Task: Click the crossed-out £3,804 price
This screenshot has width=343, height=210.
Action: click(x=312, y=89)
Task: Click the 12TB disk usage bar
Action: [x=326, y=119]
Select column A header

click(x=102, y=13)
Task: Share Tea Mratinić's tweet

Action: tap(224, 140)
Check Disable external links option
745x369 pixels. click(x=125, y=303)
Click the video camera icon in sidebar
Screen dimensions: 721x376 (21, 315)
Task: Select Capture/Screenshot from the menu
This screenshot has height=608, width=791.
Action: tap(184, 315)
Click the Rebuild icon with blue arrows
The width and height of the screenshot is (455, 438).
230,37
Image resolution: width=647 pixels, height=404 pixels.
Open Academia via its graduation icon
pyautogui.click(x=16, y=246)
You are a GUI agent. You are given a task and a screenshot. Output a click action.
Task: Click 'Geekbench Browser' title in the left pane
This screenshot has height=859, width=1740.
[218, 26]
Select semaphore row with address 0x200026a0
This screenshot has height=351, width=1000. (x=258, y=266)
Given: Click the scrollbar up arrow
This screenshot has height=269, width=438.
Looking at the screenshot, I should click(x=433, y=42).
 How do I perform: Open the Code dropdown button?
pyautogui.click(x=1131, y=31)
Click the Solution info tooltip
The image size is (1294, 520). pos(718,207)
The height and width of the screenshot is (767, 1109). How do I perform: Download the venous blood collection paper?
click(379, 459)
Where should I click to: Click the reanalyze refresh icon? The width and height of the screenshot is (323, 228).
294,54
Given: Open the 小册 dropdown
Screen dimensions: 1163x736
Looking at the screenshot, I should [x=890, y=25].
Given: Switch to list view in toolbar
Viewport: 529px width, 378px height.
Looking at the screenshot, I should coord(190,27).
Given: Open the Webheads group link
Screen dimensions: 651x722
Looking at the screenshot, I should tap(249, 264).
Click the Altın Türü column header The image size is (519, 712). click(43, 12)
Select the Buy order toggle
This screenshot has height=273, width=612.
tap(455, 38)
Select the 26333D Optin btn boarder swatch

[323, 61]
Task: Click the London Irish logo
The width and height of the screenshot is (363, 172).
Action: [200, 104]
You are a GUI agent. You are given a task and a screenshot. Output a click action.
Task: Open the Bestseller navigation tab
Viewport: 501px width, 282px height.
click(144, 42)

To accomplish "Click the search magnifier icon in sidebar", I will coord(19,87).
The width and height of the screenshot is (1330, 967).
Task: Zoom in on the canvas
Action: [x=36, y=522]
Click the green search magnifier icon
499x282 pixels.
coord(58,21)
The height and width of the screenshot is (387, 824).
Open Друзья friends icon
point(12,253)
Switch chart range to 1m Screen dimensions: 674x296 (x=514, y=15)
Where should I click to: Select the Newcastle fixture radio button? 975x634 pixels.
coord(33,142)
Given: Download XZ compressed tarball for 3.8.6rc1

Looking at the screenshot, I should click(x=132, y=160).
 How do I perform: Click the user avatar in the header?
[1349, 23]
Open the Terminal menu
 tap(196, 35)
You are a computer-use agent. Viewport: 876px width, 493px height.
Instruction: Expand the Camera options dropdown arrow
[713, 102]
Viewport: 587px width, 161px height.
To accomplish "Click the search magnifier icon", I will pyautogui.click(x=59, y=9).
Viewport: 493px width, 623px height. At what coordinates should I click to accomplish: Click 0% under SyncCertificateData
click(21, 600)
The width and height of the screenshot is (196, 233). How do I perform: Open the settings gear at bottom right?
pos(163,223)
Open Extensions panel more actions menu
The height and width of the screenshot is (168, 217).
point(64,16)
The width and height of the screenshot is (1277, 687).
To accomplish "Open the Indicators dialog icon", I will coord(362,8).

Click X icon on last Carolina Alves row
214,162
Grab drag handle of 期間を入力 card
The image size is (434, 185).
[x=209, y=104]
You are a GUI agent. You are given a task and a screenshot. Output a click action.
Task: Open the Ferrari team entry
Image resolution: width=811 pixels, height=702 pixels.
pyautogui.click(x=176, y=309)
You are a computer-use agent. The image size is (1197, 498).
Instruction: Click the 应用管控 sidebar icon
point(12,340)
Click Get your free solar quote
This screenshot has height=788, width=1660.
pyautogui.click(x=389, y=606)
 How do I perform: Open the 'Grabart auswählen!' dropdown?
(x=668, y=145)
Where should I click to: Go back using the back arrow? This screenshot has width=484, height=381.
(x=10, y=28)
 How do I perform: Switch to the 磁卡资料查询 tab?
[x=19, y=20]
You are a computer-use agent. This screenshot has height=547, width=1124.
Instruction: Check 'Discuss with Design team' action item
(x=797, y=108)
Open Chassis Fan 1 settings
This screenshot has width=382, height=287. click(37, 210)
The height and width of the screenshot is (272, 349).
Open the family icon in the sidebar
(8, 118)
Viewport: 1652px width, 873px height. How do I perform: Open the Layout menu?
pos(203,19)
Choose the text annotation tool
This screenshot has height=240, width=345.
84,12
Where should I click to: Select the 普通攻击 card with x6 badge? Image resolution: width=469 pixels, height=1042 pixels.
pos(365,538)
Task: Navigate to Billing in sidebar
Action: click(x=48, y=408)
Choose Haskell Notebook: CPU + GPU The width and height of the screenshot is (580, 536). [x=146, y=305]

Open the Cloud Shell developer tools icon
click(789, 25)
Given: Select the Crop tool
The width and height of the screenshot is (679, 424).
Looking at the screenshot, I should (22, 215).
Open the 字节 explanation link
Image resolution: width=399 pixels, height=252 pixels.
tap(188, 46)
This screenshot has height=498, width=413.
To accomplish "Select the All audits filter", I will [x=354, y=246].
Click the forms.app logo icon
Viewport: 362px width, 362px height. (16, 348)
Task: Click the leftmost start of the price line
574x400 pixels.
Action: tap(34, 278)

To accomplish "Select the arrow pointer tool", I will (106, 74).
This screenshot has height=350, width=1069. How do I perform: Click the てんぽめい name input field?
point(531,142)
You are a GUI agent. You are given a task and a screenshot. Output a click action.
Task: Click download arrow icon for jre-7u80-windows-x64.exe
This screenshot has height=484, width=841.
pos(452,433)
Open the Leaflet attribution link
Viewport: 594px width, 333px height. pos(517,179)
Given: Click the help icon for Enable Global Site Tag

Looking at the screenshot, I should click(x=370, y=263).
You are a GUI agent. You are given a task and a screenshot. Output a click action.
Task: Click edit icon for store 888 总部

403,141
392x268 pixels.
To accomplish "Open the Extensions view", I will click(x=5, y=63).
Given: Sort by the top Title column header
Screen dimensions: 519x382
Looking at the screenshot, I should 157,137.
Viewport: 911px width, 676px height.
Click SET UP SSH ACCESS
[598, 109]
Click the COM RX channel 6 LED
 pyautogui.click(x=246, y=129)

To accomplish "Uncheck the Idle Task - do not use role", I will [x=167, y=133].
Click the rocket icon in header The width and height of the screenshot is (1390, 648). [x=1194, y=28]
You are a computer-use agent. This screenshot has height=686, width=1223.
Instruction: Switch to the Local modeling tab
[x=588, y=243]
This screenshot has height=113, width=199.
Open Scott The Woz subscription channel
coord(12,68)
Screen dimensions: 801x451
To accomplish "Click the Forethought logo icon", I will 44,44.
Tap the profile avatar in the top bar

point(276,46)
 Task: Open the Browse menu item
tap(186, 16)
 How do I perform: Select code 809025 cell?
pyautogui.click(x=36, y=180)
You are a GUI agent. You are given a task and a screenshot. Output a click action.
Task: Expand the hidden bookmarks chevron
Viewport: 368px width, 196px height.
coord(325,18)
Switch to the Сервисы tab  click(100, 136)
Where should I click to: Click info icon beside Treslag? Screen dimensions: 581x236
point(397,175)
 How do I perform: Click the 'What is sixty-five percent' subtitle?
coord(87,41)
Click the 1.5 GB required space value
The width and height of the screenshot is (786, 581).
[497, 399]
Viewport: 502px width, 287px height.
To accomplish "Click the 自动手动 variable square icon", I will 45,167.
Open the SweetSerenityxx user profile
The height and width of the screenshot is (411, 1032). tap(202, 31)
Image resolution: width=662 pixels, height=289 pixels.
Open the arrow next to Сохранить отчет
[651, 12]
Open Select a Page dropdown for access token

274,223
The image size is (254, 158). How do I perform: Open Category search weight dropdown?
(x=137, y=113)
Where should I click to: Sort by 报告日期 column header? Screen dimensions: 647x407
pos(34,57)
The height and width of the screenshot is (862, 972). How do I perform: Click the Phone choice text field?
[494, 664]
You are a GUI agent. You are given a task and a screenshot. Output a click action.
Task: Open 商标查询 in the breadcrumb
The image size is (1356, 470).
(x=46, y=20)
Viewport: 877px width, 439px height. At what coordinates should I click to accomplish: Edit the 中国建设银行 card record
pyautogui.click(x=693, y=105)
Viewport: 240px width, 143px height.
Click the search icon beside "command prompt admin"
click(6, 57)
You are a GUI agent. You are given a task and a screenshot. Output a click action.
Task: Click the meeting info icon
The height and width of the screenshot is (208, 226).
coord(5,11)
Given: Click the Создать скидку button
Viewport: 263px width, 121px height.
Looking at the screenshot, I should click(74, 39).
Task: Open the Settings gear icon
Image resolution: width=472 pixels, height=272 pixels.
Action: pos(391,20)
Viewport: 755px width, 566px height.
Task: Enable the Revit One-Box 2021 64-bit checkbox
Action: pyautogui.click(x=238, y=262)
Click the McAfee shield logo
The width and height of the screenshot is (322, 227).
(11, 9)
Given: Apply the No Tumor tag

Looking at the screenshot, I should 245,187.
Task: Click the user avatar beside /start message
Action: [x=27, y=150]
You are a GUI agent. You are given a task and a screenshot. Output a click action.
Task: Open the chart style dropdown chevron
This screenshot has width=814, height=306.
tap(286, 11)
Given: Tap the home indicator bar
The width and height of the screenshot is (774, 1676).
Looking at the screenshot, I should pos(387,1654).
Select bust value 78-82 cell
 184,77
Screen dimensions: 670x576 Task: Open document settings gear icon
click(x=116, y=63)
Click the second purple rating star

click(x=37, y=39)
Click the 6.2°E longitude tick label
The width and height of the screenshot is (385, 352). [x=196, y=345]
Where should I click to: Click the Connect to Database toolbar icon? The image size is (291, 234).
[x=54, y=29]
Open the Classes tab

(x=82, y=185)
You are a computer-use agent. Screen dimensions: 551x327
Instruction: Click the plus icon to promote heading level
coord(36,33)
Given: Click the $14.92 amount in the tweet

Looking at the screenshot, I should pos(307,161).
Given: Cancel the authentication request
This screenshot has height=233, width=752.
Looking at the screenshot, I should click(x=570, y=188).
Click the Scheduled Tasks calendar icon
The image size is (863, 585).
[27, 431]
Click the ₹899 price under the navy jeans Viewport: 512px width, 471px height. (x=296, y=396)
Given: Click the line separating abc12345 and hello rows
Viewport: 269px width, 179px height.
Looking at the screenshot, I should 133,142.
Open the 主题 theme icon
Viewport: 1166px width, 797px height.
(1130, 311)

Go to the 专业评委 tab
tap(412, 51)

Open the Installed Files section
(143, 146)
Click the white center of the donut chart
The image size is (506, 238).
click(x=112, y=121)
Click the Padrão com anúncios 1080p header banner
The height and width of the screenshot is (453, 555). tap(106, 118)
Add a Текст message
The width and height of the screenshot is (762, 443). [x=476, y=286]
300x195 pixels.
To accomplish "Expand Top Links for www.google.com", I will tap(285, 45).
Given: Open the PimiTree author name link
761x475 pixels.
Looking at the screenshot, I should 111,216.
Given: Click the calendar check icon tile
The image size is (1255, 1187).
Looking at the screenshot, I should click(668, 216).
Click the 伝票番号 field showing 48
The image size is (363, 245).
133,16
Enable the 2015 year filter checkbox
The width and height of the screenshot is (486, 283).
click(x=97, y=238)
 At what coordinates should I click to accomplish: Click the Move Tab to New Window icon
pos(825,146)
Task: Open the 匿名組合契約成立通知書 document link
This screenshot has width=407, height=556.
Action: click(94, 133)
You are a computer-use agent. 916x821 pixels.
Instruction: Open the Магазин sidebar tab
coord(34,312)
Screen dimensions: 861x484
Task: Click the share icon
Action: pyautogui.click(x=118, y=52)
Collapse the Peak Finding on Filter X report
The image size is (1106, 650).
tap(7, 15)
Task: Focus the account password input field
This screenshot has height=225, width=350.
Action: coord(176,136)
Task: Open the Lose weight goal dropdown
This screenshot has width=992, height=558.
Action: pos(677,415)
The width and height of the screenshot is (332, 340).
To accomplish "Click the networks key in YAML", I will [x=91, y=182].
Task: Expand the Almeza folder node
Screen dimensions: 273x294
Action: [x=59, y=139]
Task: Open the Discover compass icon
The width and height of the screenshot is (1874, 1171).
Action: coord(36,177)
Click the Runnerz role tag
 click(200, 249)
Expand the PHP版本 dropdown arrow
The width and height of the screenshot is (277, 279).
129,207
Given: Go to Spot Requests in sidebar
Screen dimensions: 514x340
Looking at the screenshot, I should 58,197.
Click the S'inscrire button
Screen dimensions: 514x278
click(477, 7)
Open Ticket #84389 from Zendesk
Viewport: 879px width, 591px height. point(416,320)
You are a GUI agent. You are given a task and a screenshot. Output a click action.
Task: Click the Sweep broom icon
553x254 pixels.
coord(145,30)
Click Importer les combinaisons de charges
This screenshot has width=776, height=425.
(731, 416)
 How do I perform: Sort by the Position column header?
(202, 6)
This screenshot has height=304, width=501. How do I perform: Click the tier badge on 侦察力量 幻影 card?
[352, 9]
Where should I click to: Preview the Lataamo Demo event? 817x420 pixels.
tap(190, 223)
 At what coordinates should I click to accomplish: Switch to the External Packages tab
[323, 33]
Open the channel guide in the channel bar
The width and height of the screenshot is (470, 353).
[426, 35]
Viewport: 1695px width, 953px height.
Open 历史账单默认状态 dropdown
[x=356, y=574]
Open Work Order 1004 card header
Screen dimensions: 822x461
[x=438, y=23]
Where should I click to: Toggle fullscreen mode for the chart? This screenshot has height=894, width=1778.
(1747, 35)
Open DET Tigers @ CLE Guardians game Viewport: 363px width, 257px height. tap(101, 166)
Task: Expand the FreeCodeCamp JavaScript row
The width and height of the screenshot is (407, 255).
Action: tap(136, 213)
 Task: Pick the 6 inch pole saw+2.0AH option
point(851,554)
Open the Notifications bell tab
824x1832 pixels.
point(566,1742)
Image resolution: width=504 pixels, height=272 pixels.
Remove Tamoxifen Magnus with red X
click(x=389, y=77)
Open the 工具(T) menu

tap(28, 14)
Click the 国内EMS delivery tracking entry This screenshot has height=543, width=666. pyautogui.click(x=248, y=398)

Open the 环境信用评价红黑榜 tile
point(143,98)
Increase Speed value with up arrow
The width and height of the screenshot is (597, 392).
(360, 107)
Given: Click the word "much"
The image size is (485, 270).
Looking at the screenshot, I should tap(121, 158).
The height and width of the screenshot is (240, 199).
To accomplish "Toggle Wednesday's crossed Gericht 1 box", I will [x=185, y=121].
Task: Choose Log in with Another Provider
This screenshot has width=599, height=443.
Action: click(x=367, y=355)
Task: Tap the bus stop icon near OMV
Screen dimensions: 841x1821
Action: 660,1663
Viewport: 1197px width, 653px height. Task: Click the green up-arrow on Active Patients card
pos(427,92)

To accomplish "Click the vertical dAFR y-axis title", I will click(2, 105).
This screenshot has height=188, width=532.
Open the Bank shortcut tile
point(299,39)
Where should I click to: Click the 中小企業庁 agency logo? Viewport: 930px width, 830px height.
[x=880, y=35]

┄┄┄┄┄┄┄┄┄┄

* Exercise goal
With the line holding "Given: Click the $14.92 amount in the tweet" as the first and the line holding "You are a computer-use agent. 916x821 pixels." as the last, please transcribe exactly the lines of the material above in that range and nothing else.

* Output of the task
Given: Click the $14.92 amount in the tweet

Looking at the screenshot, I should pos(307,161).
Given: Cancel the authentication request
This screenshot has height=233, width=752.
Looking at the screenshot, I should click(x=570, y=188).
Click the Scheduled Tasks calendar icon
The image size is (863, 585).
[27, 431]
Click the ₹899 price under the navy jeans Viewport: 512px width, 471px height. (x=296, y=396)
Given: Click the line separating abc12345 and hello rows
Viewport: 269px width, 179px height.
Looking at the screenshot, I should 133,142.
Open the 主题 theme icon
Viewport: 1166px width, 797px height.
(1130, 311)

Go to the 专业评委 tab
tap(412, 51)

Open the Installed Files section
(143, 146)
Click the white center of the donut chart
The image size is (506, 238).
click(x=112, y=121)
Click the Padrão com anúncios 1080p header banner
The height and width of the screenshot is (453, 555). tap(106, 118)
Add a Текст message
The width and height of the screenshot is (762, 443). [x=476, y=286]
300x195 pixels.
To accomplish "Expand Top Links for www.google.com", I will tap(285, 45).
Given: Open the PimiTree author name link
761x475 pixels.
Looking at the screenshot, I should 111,216.
Given: Click the calendar check icon tile
The image size is (1255, 1187).
Looking at the screenshot, I should click(668, 216).
Click the 伝票番号 field showing 48
The image size is (363, 245).
133,16
Enable the 2015 year filter checkbox
The width and height of the screenshot is (486, 283).
click(x=97, y=238)
 At what coordinates should I click to accomplish: Click the Move Tab to New Window icon
pos(825,146)
Task: Open the 匿名組合契約成立通知書 document link
This screenshot has width=407, height=556.
Action: click(94, 133)
You are a computer-use agent. 916x821 pixels.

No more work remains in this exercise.